知らせを受け、早速現場に急行したふたりの女性スタッフは重い金属の資材に潜んでいる小さな子猫を発見することができました。
ライトを照らすと子猫が数匹居るようです。
数匹は目に炎症を起こしているのが分かりました。

資材からの出入りは狭い穴しかありません。
床に這いつくばり、子猫を1匹ずつ慎重に誘導するスタッフ。
数時間かけてようやく4匹の子猫を保護することができました。

しかし母猫の姿はどこにもありませんでした。
仕方なく、保護した子猫たちを施設に連れて帰ることにしました。
体を震わせあまり動こうとしない子猫たちに、スタッフは母猫が現れることを祈りました。

すると、母猫が戻ってきたという知らせが入り、スタッフは再び工場へ向かいました。
子猫がいないことに気づいた母猫は警戒して再び姿を消してしまうかもしれません。
トラップを仕掛け、母猫の捕獲を試みると・・・

『あなたの子猫たちは無事よ。これから会えるのよ。』
トラップで鳴き続ける母猫に優しく声をかけるスタッフ。

施設では、不安そうな子猫たちが母猫を待っていました。

母猫の匂いを確かめ摺り寄ってくる子猫。
子猫たち全員の無事を確認する母猫、スタッフにも安堵の表情が浮かびます。

安全な場所だと理解した母猫は早速子猫たちにミルクを与えました。

子猫たちは母猫の胸に顔をうずめて離れません。
スタッフを見詰める母猫は祠りそうな表情を浮かべています。

さっきまでじっと動こうとしなかった子猫たちは、母猫のぬくもりに安心したらしく、ようやく生き生きと動き始めました。

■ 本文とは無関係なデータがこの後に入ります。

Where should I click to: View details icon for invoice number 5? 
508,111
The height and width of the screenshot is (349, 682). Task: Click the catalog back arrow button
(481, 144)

子猫たちは必要な治療を受け、少しずつ回復に向かっているようです。
連絡が早かったおかげで大事に至ることはなさそうです。

オーストラリア、ビクトリア州ウィロウマビンにあるこの施設には、飼い主に虐待や放置、放棄された動物たちが生涯の家として暮らしています。
施設での暮らしになじみ始めた母猫は、オハナと呼ばれるようになりました。

オハナは安心して子育てができる場所で、子猫たちの子育てに大忙しのようです。